## Written instruction
Retype the following data line for line, with no changes.

## Input for this task
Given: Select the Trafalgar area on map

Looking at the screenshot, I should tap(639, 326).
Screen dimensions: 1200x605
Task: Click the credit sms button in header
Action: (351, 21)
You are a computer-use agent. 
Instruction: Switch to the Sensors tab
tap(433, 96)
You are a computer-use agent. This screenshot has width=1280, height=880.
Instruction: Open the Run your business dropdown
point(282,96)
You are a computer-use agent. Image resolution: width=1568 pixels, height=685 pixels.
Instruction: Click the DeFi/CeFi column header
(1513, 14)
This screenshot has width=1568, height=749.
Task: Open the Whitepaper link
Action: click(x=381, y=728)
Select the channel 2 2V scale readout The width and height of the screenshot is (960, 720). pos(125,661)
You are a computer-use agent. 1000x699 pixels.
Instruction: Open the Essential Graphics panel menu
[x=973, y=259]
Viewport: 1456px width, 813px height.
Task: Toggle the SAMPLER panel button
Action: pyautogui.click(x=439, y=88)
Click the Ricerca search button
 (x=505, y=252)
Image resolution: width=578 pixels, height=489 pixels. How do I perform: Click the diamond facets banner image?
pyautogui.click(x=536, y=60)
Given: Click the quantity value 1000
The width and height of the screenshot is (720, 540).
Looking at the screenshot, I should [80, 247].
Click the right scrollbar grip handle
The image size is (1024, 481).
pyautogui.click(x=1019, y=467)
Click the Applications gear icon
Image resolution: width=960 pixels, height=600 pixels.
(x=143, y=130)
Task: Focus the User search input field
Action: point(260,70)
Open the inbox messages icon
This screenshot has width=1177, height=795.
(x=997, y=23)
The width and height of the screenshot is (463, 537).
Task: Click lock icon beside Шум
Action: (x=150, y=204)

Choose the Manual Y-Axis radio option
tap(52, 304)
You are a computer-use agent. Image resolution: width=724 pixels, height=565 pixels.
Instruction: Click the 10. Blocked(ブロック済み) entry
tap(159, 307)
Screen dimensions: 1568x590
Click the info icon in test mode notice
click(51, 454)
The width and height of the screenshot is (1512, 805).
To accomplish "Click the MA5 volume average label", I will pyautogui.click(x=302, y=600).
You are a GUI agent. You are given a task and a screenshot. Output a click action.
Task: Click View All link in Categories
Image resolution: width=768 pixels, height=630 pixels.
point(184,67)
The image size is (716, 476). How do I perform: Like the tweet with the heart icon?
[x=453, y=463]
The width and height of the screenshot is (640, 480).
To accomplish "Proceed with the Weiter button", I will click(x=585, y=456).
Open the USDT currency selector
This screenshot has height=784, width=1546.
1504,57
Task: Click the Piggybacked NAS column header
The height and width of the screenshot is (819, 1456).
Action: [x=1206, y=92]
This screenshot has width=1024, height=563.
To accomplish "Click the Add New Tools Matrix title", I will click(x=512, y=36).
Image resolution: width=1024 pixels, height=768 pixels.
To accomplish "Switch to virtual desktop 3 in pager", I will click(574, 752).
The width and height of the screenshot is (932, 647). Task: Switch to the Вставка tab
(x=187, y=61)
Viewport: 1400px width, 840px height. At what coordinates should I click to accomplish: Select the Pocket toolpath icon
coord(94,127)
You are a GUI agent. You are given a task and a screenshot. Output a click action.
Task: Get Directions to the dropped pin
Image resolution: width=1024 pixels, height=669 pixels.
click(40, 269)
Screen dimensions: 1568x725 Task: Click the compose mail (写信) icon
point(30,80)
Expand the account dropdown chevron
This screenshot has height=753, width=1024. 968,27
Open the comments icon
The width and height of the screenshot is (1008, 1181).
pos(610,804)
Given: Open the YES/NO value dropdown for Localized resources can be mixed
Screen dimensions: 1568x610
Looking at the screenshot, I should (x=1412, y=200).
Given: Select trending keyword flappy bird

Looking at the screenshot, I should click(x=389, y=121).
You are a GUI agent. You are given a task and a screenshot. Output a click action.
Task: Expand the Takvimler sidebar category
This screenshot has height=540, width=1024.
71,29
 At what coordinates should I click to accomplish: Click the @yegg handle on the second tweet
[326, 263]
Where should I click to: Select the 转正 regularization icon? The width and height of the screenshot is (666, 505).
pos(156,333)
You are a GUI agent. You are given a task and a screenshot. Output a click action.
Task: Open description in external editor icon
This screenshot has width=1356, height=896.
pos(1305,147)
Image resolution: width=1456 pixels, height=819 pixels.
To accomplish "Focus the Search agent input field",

## Task response
Given: Select the Trafalgar area on map

Looking at the screenshot, I should tap(639, 326).
Screen dimensions: 1200x605
Task: Click the credit sms button in header
Action: (351, 21)
You are a computer-use agent. 
Instruction: Switch to the Sensors tab
tap(433, 96)
You are a computer-use agent. This screenshot has width=1280, height=880.
Instruction: Open the Run your business dropdown
point(282,96)
You are a computer-use agent. Image resolution: width=1568 pixels, height=685 pixels.
Instruction: Click the DeFi/CeFi column header
(1513, 14)
This screenshot has width=1568, height=749.
Task: Open the Whitepaper link
Action: click(x=381, y=728)
Select the channel 2 2V scale readout The width and height of the screenshot is (960, 720). pos(125,661)
You are a computer-use agent. 1000x699 pixels.
Instruction: Open the Essential Graphics panel menu
[x=973, y=259]
Viewport: 1456px width, 813px height.
Task: Toggle the SAMPLER panel button
Action: pyautogui.click(x=439, y=88)
Click the Ricerca search button
 (x=505, y=252)
Image resolution: width=578 pixels, height=489 pixels. How do I perform: Click the diamond facets banner image?
pyautogui.click(x=536, y=60)
Given: Click the quantity value 1000
The width and height of the screenshot is (720, 540).
Looking at the screenshot, I should [80, 247].
Click the right scrollbar grip handle
The image size is (1024, 481).
pyautogui.click(x=1019, y=467)
Click the Applications gear icon
Image resolution: width=960 pixels, height=600 pixels.
(x=143, y=130)
Task: Focus the User search input field
Action: point(260,70)
Open the inbox messages icon
This screenshot has width=1177, height=795.
(x=997, y=23)
The width and height of the screenshot is (463, 537).
Task: Click lock icon beside Шум
Action: (x=150, y=204)

Choose the Manual Y-Axis radio option
tap(52, 304)
You are a computer-use agent. Image resolution: width=724 pixels, height=565 pixels.
Instruction: Click the 10. Blocked(ブロック済み) entry
tap(159, 307)
Screen dimensions: 1568x590
Click the info icon in test mode notice
click(51, 454)
The width and height of the screenshot is (1512, 805).
To accomplish "Click the MA5 volume average label", I will pyautogui.click(x=302, y=600).
You are a GUI agent. You are given a task and a screenshot. Output a click action.
Task: Click View All link in Categories
Image resolution: width=768 pixels, height=630 pixels.
point(184,67)
The image size is (716, 476). How do I perform: Like the tweet with the heart icon?
[x=453, y=463]
The width and height of the screenshot is (640, 480).
To accomplish "Proceed with the Weiter button", I will click(x=585, y=456).
Open the USDT currency selector
This screenshot has height=784, width=1546.
1504,57
Task: Click the Piggybacked NAS column header
The height and width of the screenshot is (819, 1456).
Action: [x=1206, y=92]
This screenshot has width=1024, height=563.
To accomplish "Click the Add New Tools Matrix title", I will click(x=512, y=36).
Image resolution: width=1024 pixels, height=768 pixels.
To accomplish "Switch to virtual desktop 3 in pager", I will click(574, 752).
The width and height of the screenshot is (932, 647). Task: Switch to the Вставка tab
(x=187, y=61)
Viewport: 1400px width, 840px height. At what coordinates should I click to accomplish: Select the Pocket toolpath icon
coord(94,127)
You are a GUI agent. You are given a task and a screenshot. Output a click action.
Task: Get Directions to the dropped pin
Image resolution: width=1024 pixels, height=669 pixels.
click(40, 269)
Screen dimensions: 1568x725 Task: Click the compose mail (写信) icon
point(30,80)
Expand the account dropdown chevron
This screenshot has height=753, width=1024. 968,27
Open the comments icon
The width and height of the screenshot is (1008, 1181).
pos(610,804)
Given: Open the YES/NO value dropdown for Localized resources can be mixed
Screen dimensions: 1568x610
Looking at the screenshot, I should (x=1412, y=200).
Given: Select trending keyword flappy bird

Looking at the screenshot, I should click(x=389, y=121).
You are a GUI agent. You are given a task and a screenshot. Output a click action.
Task: Expand the Takvimler sidebar category
This screenshot has height=540, width=1024.
71,29
 At what coordinates should I click to accomplish: Click the @yegg handle on the second tweet
[326, 263]
Where should I click to: Select the 转正 regularization icon? The width and height of the screenshot is (666, 505).
pos(156,333)
You are a GUI agent. You are given a task and a screenshot. Output a click action.
Task: Open description in external editor icon
This screenshot has width=1356, height=896.
pos(1305,147)
Image resolution: width=1456 pixels, height=819 pixels.
To accomplish "Focus the Search agent input field",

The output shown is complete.